* PROMPT *
Can you go on with the mailing-list reply about DAX block sizes from the point where it stops?

======== EXCERPTED TEXT ========

Re: [PATCH] dax: Allow block size > PAGE_SIZE

From: Matthew Wilcox
Date: Thu Nov 07 2024 - 15:53:07 EST


On Tue, Nov 05, 2024 at 09:16:40AM +1100, Dave Chinner wrote:
> The DAX infrastructure needs the same changes for fsb > page size
> support. We have a limited number bits we can use for DAX entry
> state:
>
> /*
> * DAX pagecache entries use XArray value entries so they can't be mistaken
> * for pages. We use one bit for locking, one bit for the entry size (PMD)
> * and two more to tell us if the entry is a zero page or an empty entry that
> * is just used for locking. In total four special bits.
> *
> * If the PMD bit isn't set the entry has size PAGE_SIZE, and if the ZERO_PAGE
> * and EMPTY bits aren't set the entry is a normal DAX entry with a filesystem
> * block allocation.
> */
> #define DAX_SHIFT (4)
> #define DAX_LOCKED (1UL << 0)
> #define DAX_PMD (1UL << 1)
> #define DAX_ZERO_PAGE (1UL << 2)
> #define DAX_EMPTY (1UL << 3)
>
> I *think* that we have at most PAGE_SHIFT worth of bits we can
> use because we only store the pfn part of the pfn_t in the dax
> entry. There are PAGE_SHIFT high bits in the pfn_t that hold
> pfn state that we mask out.

We're a lot more constrained than that on 32-bit. We support up to 40
bits of physical address on arm32 (well, the hardware supports it ...
Linux is not very good with that amount of physical space). Assuming a
PAGE_SHIFT of 12, we've got 3 bits (yes, the current DAX doesn't support
the 40th bit on arm32). Fortunately, we don't need more than that.

======== EXERCISE DATA ========

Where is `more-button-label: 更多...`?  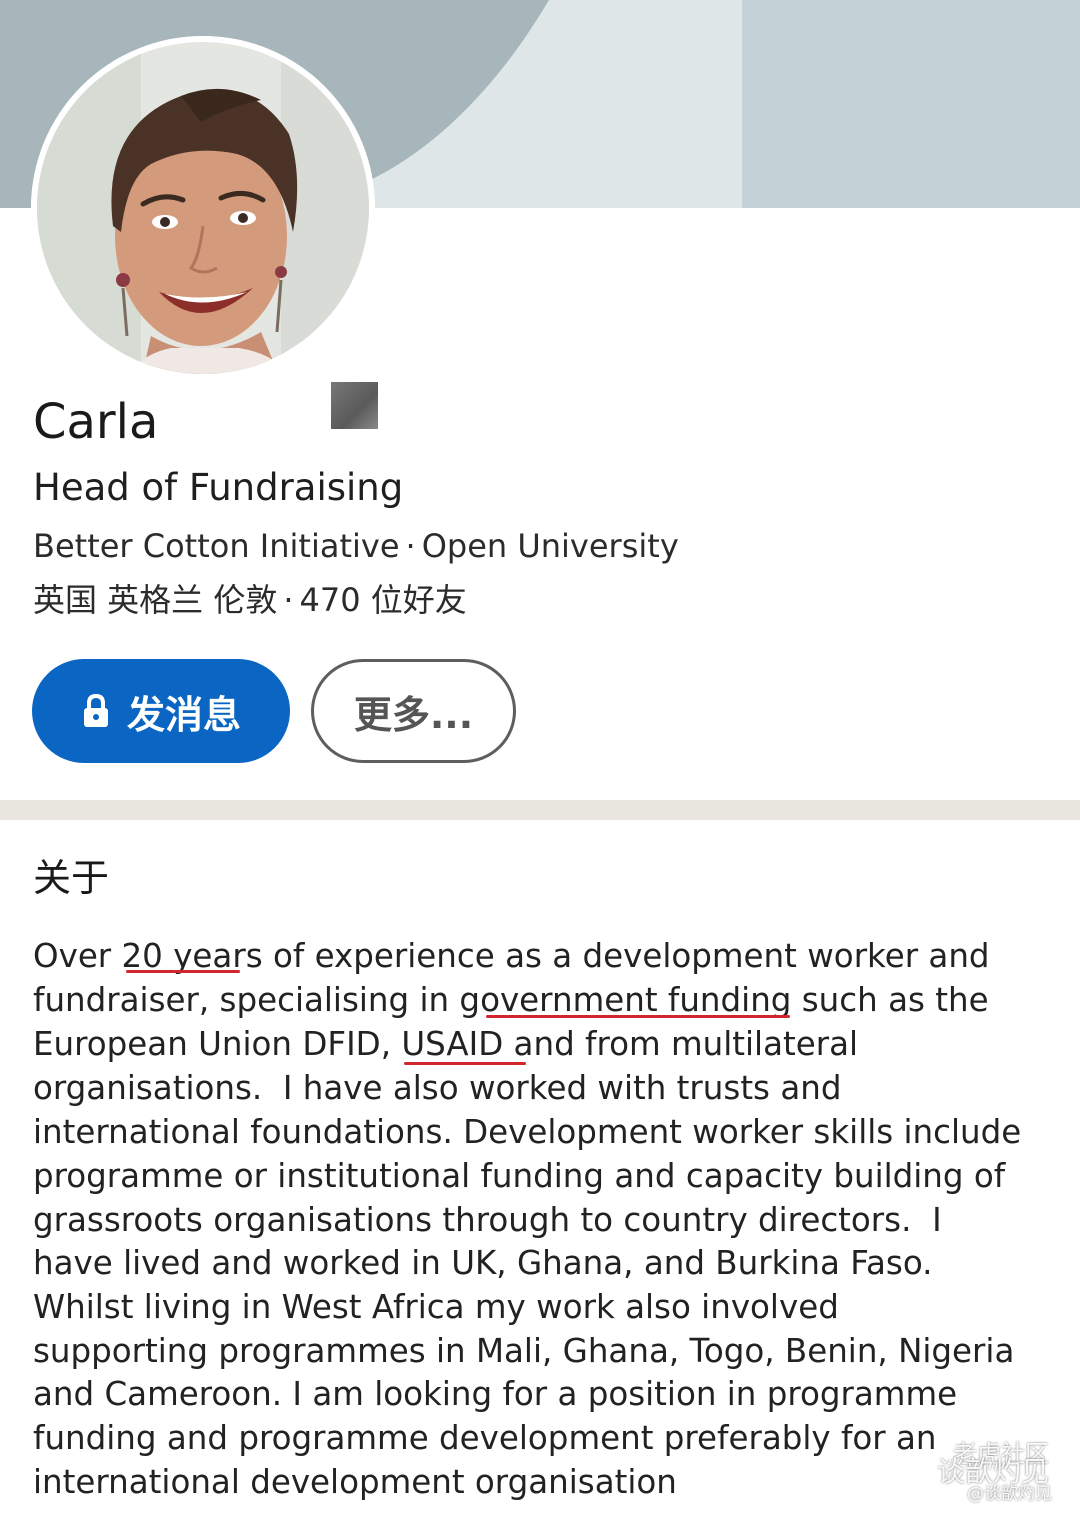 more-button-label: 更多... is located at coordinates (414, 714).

========
======== EXERCISE DATA ========

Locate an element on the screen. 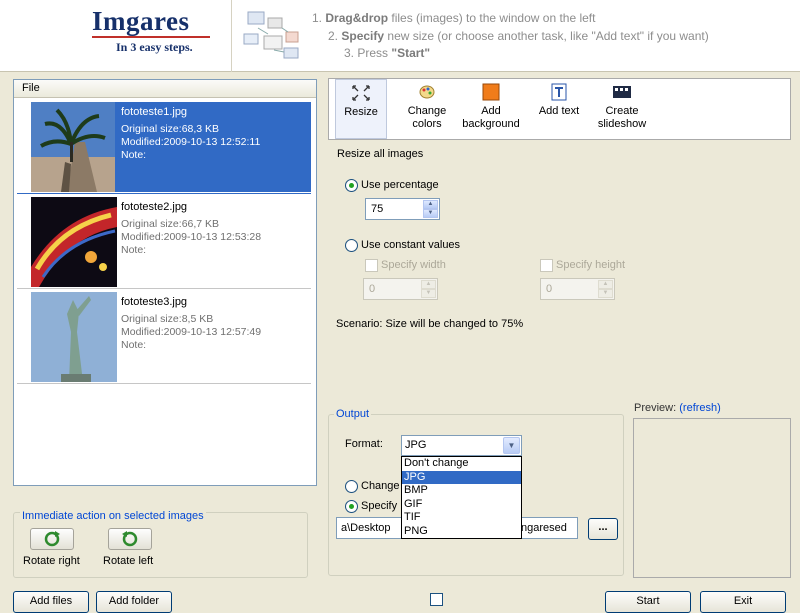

========

* ANSWER SECTION *
There are a set of encodings which don't seem to have a name (perhaps
I should name it after myself) that can encode any power-of-two that is
naturally aligned by using just one extra bit. I've documented it here:

https://kernelnewbies.org/MatthewWilcox/NaturallyAlignedOrder

So we can just recycle the DAX_PMD bit as bit 0 of the encoding.
We can also reclaim DAX_EMPTY by using the "No object" encoding as
DAX_EMPTY. So that gives us a bit back.

ie the functions I'd actually have in dax.c would be:

#define DAX_LOCKED 1
#define DAX_ZERO_PAGE 2

unsigned int dax_entry_order(void *entry)
{
return ffsl(xa_to_value(entry) >> 2) - 1;
}

unsigned long dax_to_pfn(void *entry)
{
unsigned long v = xa_to_value(entry) >> 2;
return (v & (v - 1)) / 2;
}

void *dax_make_entry(pfn_t pfn, unsigned int order, unsigned long flags)
{
VM_BUG_ON(pfn_t_to_pfn(pfn) & ((1UL << order) - 1) != 0);
flags |= (4UL << order) | (pfn_t_to_pfn(pfn) * 8);
return xa_mk_value(flags);
}

bool dax_is_empty_entry(void *entry)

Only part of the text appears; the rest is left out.